Kastara menatap tangannya yang tengah ditahan. Mendesis pelan. "Lepas!" menyorot tajam pada pelaku.

"Kastara," panggil Pak Yaksa tampaknya terkejut dengan penolakan sang putra.

"Tuan Yaksa yang terhormat." sebut Kastara penuh penekanan sembari berbalik badan menatap sang ayah. "Kasta lagi gak mau cari ribut, jadi please Ayah pergi."

Pak Yaksa seketika terdiam, termangu di tempat ketika Kastara memanggilnya dengan sebutan ayah lagi. Sejak kejadian itu, Kastara memang mengubah gaya bahasanya dengan sang ayah. Tapi hari ini Kastara kembali memanggil dengan sebutan ayah lagi.

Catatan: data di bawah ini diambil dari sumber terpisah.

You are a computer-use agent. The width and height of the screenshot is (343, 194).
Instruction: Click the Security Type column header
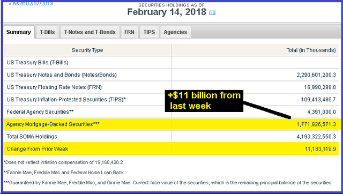pos(87,50)
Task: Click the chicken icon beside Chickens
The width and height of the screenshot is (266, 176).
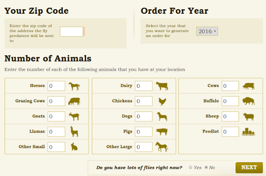Action: tap(162, 102)
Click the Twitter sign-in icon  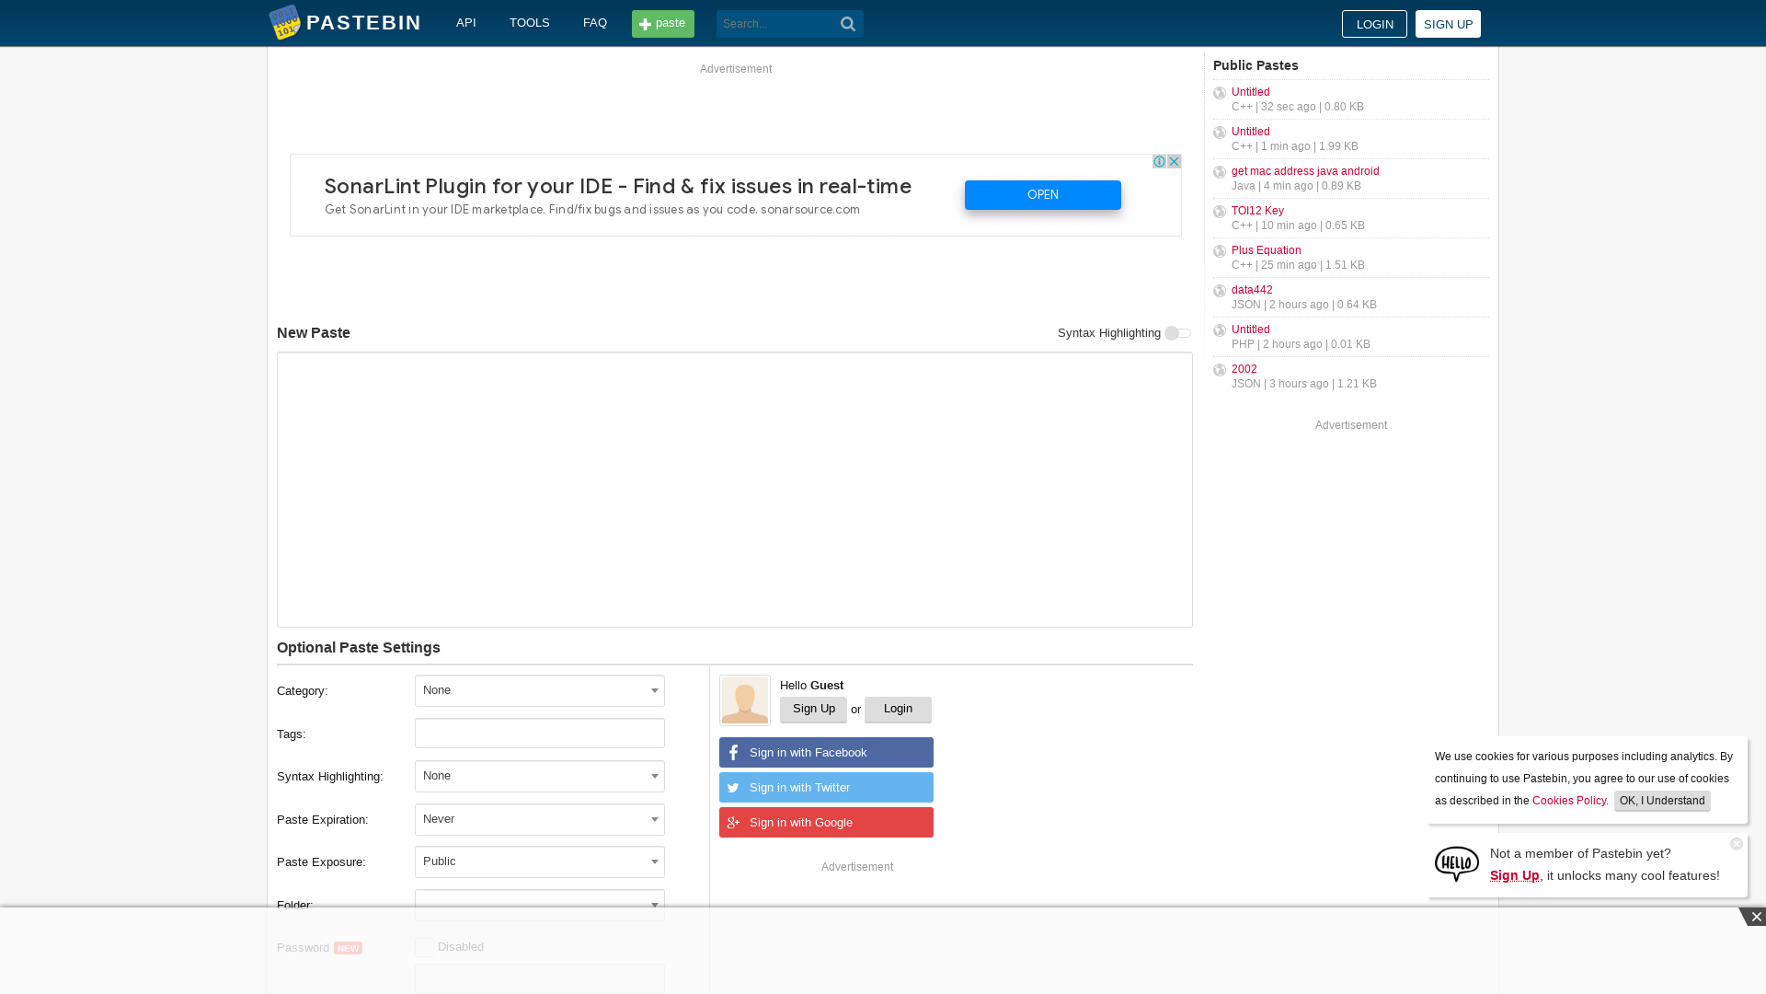pos(732,788)
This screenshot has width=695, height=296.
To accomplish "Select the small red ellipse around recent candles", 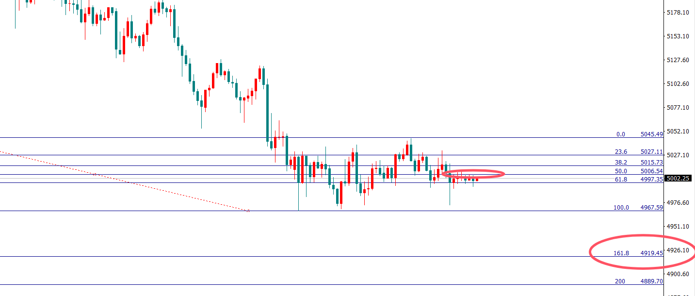I will click(x=503, y=174).

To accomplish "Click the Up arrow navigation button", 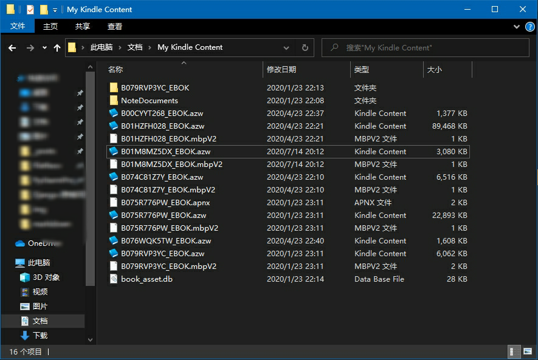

"Atau mau temuin anak kesayangan Ayah. Silahkan juga, dia pasti ada di ruangannya," lanjut Kastara terdengar dingin.

"Maaf Kastara belum bisa terima kehidupan baru Ayah." ujar Kastara tanpa memberikan kesempatan pada Yaksa untuk membalas.

"Kastara pergi."

"Kastara," lirih Pak Yaksa menatap punggung sang putra yang perlahan menjauh. Kastara semakin susah untuk ia jangkau dan itu semua atas kesalahannya sendiri. Yaksa akui hal itu.

"Pa!"

Panggilan yang terdengar familier di kedua telinganya sontak membuat pak Yaksa berbalik badan.

"Papa ngapain?"

"Afreen," balas Pak Yaksa sembari memberi senyum. "Papa dipanggil guru."

"Pasti Kastara kan?" tebak Afreen sangat tepat sasaran.

Pak Yaksa hanya tersenyum tanpa mengucapkan jawabannya. "Yasudah Papa masuk dulu."

Afreen mengangguk dan membiarkan sang papa memasuki ruangan BK kembali.

Tanpa disadari keduanya ternyata ada Kastara yang masih berdiri di ujung koridor dan memperhatikan interaksi keduanya dalam diam yang tak terbaca.

Mendecih sinis.

Kastara kembali melangkahkan kakinya untuk keluar dari gedung sekolah, menuju parkiran di mana motornya sedang berada. Meludah ke samping kemudian menyentuh ujung bibirnya yang terluka akibat perkelahian tadi.

"Nggak guna!" gumam Kastara mengepalkan tangan keras.